Every OJS SDK has the same structure:

your-ojs-sdk/
client # Producer API: enqueue, cancel, getJob, enqueueBatch
worker # Consumer API: polling, handler dispatch, ack/nack
middleware # Enqueue and execution middleware chains
workflow # chain(), group(), batch() helpers
transport # HTTP client wrapping OJS endpoints
job # Job envelope types/models
errors # Structured error types

The two main entry points are the Client (for producers) and the Worker (for consumers). Both use the same transport layer underneath.

Start here. The transport layer is a thin HTTP client that knows about the OJS base path (/ojs/v1) and content type (application/openjobspec+json).

// Pseudocode for the transport layer
class HttpTransport {
private baseUrl: string;
constructor(config: { url: string; auth?: string; headers?: Record<string, string> }) {
this.baseUrl = config.url + '/ojs/v1';
}
async request<T>(opts: {
method: string;
path: string;
body?: unknown;
}): Promise<{ status: number; body: T }> {
const url = this.baseUrl + opts.path;
const response = await fetch(url, {
method: opts.method,
headers: {
'Content-Type': 'application/openjobspec+json',
'Accept': 'application/openjobspec+json',
},
body: opts.body ? JSON.stringify(opts.body) : undefined,
});
if (!response.ok) {
const error = await response.json();
throw new OJSError(error);
}
return {
status: response.status,
body: await response.json(),
};
}
}

The transport should be injectable for testing. All official SDKs accept a custom transport in their config so users can mock HTTP calls in unit tests.

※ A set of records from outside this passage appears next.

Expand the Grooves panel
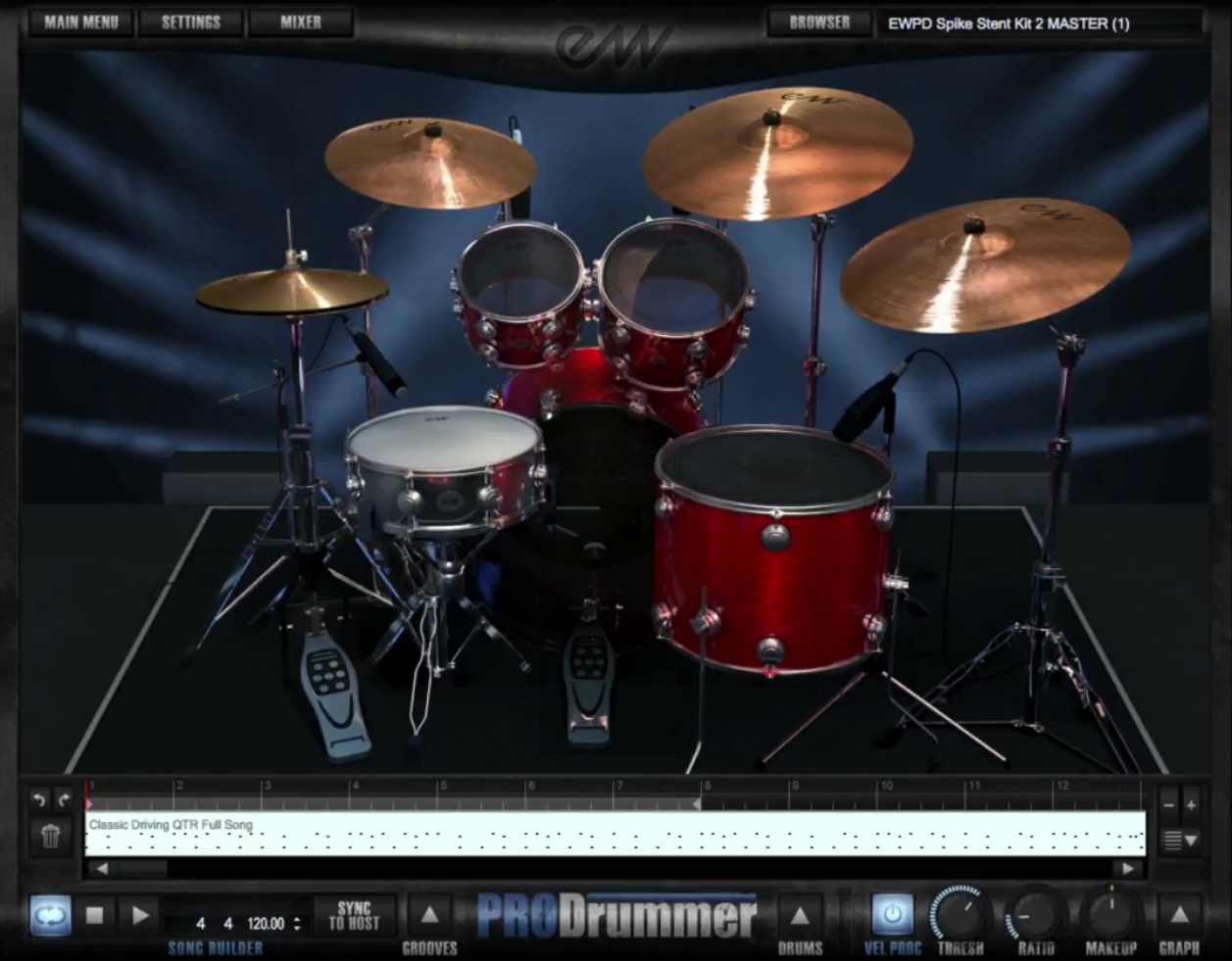Screen dimensions: 1232x961 [x=429, y=916]
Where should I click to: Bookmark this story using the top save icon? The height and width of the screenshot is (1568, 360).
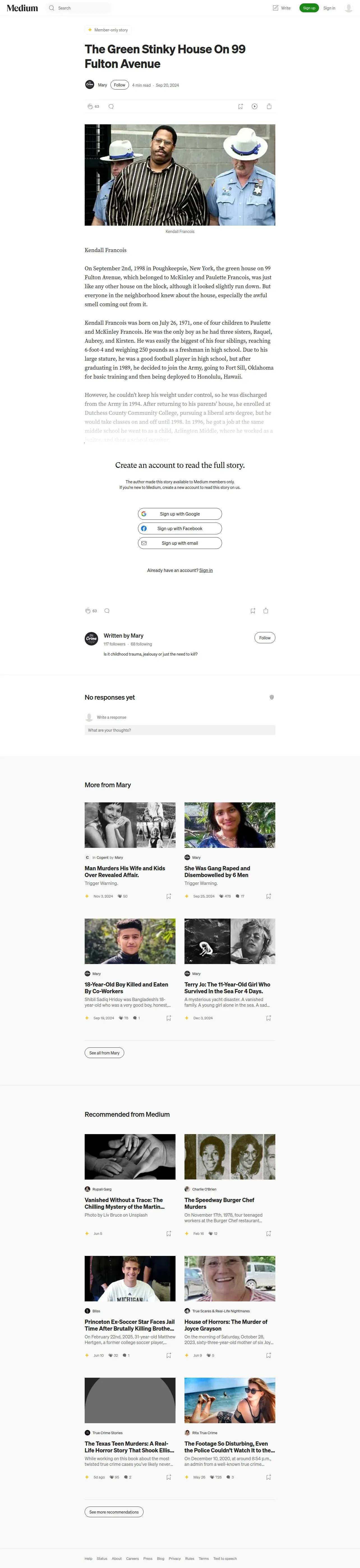[x=240, y=107]
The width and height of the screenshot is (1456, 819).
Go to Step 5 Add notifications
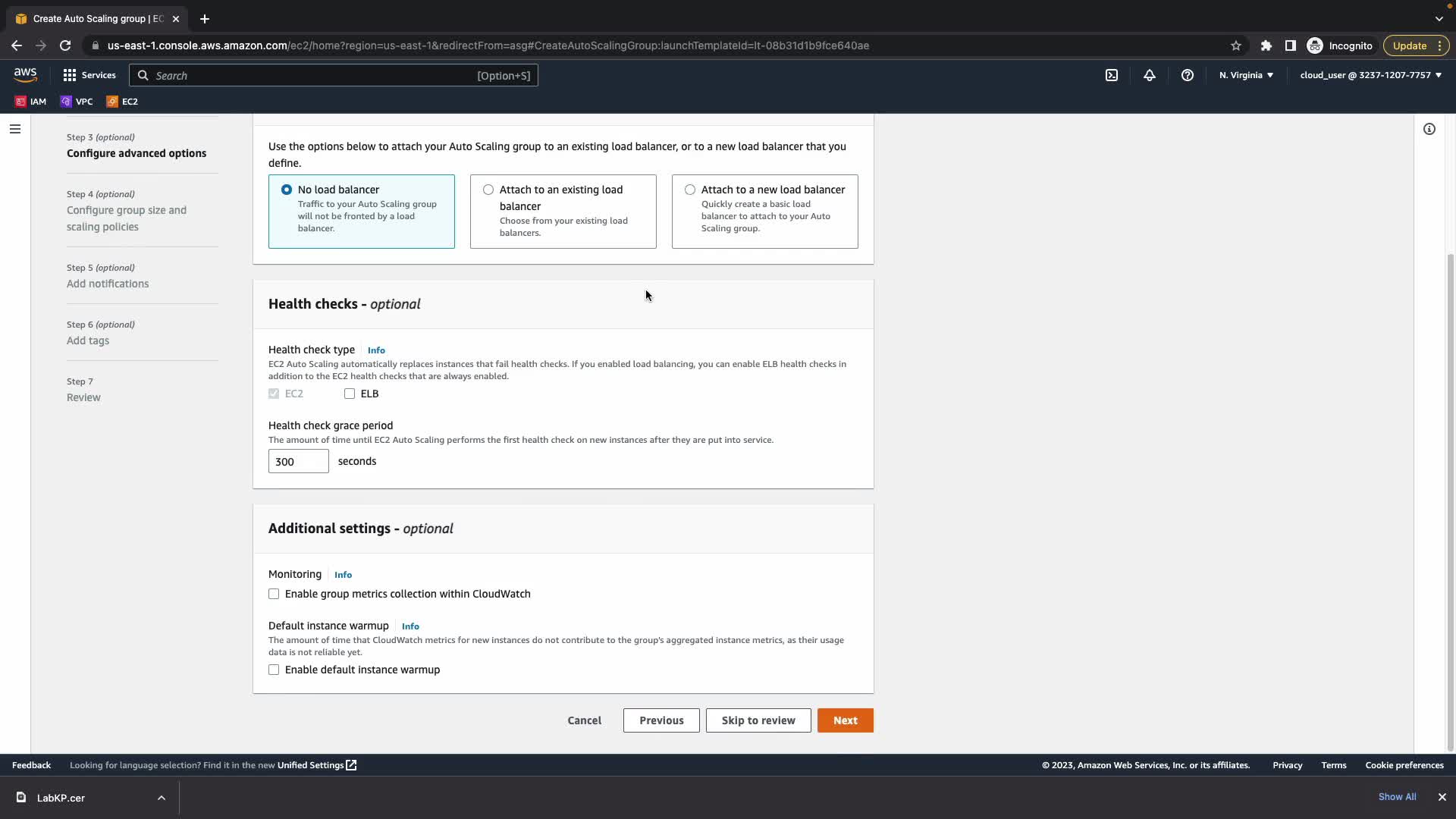(x=108, y=284)
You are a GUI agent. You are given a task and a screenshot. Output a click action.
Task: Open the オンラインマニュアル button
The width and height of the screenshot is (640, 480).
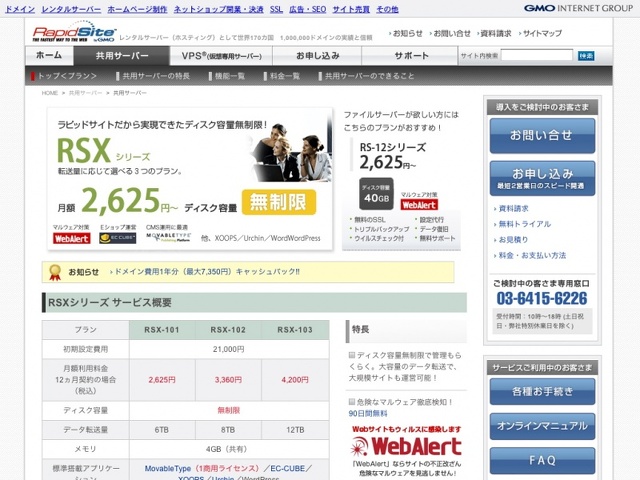[541, 427]
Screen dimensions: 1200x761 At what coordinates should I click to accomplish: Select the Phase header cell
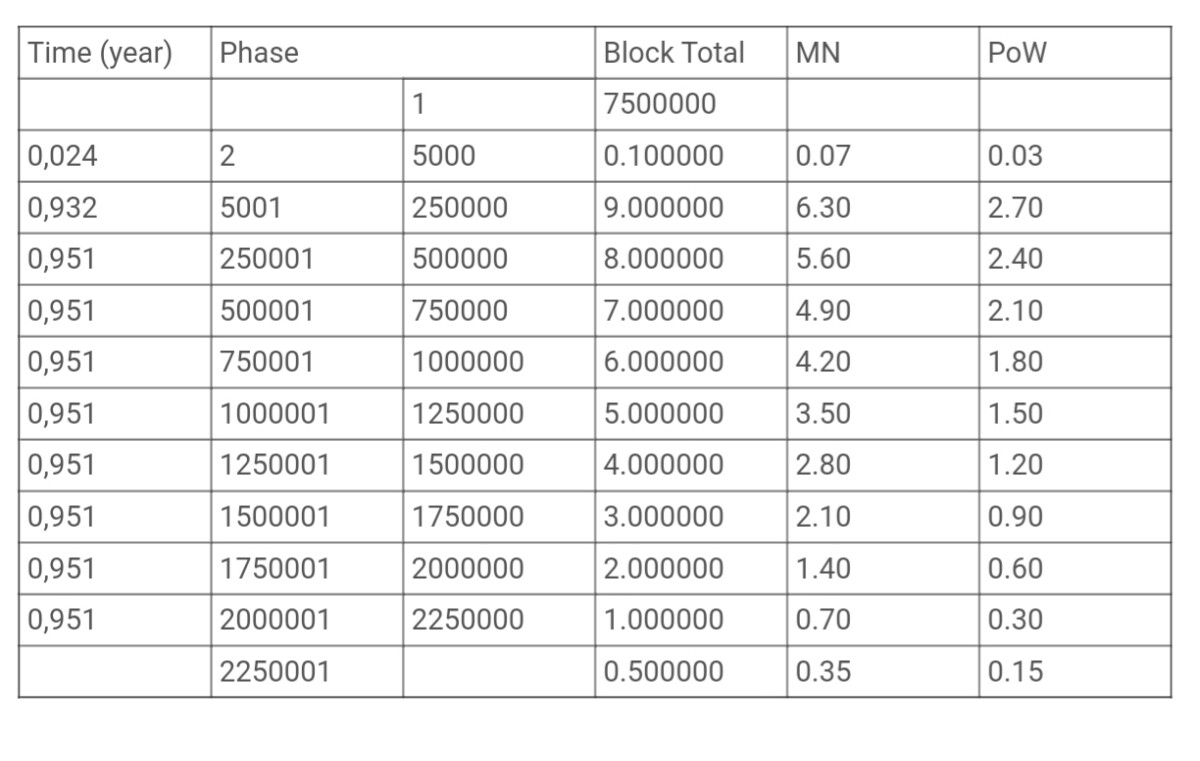[x=403, y=53]
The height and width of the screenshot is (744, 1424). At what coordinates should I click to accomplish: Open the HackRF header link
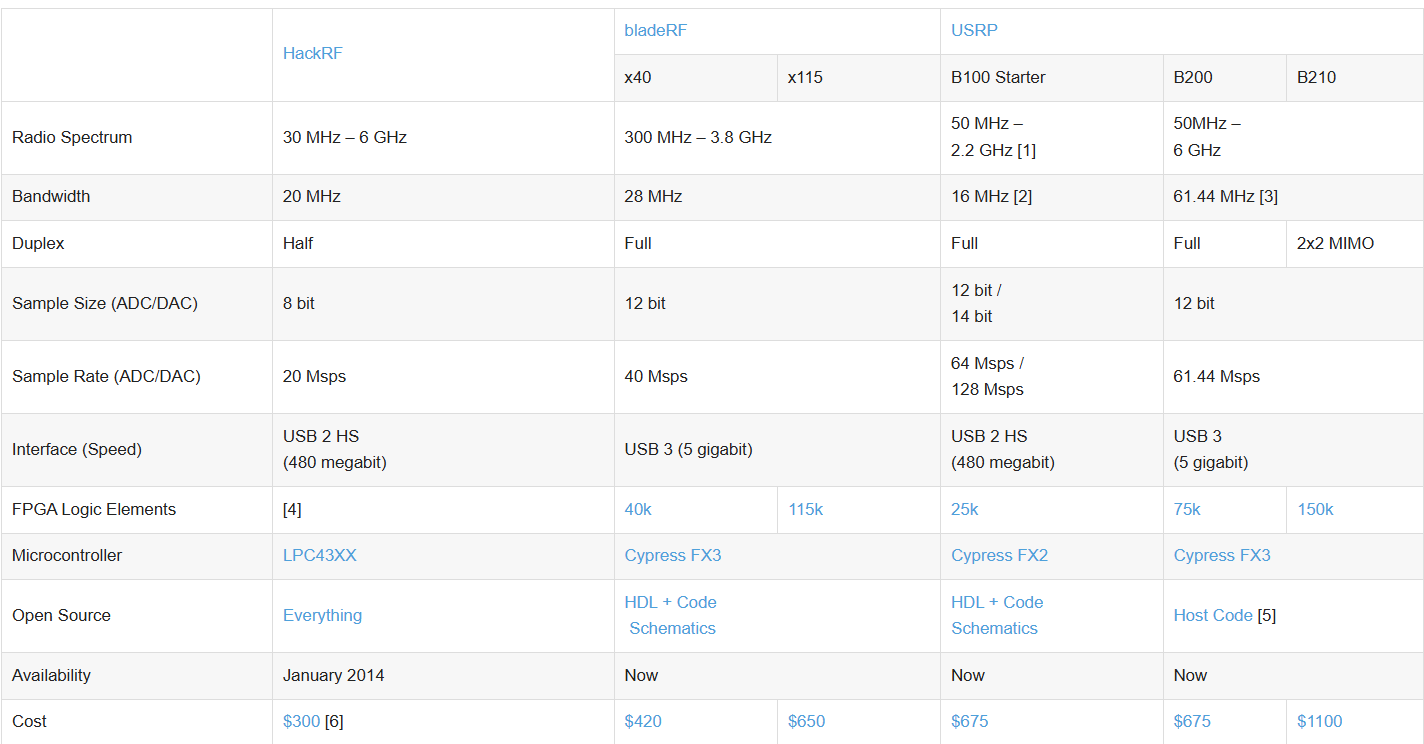pyautogui.click(x=313, y=54)
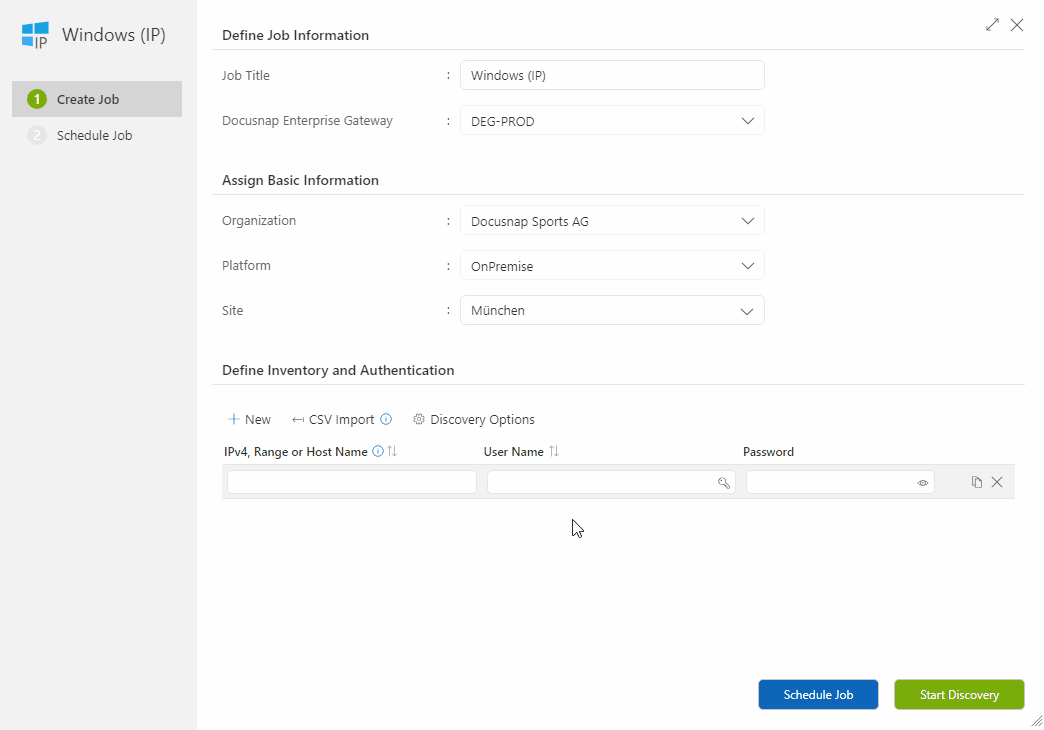Expand the dialog to fullscreen
The width and height of the screenshot is (1044, 730).
(992, 24)
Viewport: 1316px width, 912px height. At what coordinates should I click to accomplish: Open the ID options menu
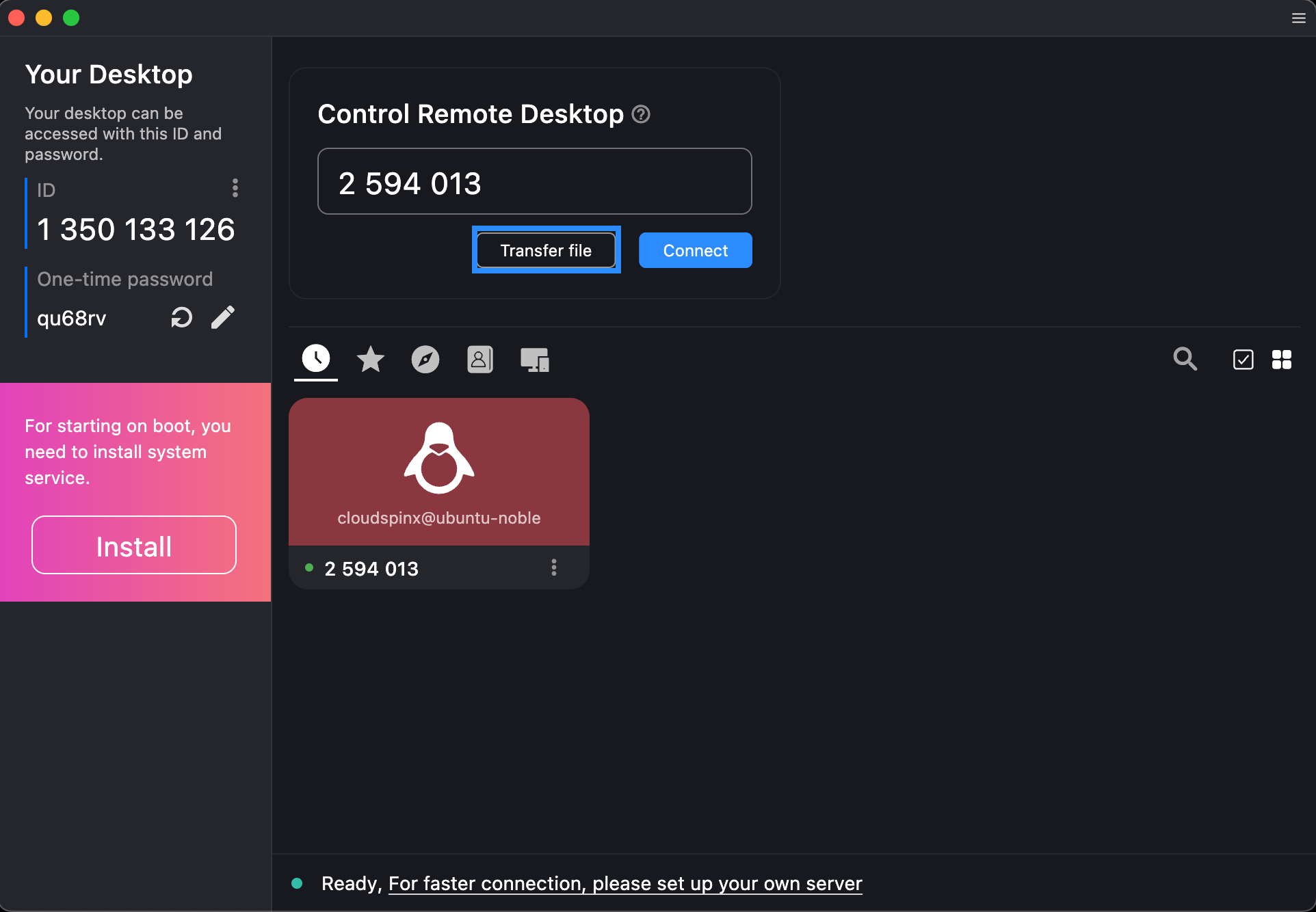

The client is the simpler of the two main components. It wraps four core operations:

Send a POST /ojs/v1/jobs request. This is the most-used method.

# Python SDK example
async def enqueue(
self,
job_type: str,
args: list[Any] | None = None,
*,
queue: str = "default",
priority: int = 0,
retry: RetryPolicy | None = None,
delay_until: str | None = None,
) -> Job:
body = {
"type": job_type,
"args": args or [],
}
options = {}
if queue != "default":
options["queue"] = queue
if priority:
options["priority"] = priority
if retry:
options["retry"] = retry.to_dict()
if delay_until:
options["delay_until"] = delay_until
if options:
body["options"] = options
response = await self._transport.post("/jobs", body=body)
return Job.from_dict(response["job"])

Key details:

  • args must always be serialized as a JSON array. If your language’s API accepts a single value, wrap it in an array.
  • Options (queue, priority, retry, delay, etc.) go in an options object in the request body.
  • The response contains a job object with server-assigned fields (id, state, timestamps).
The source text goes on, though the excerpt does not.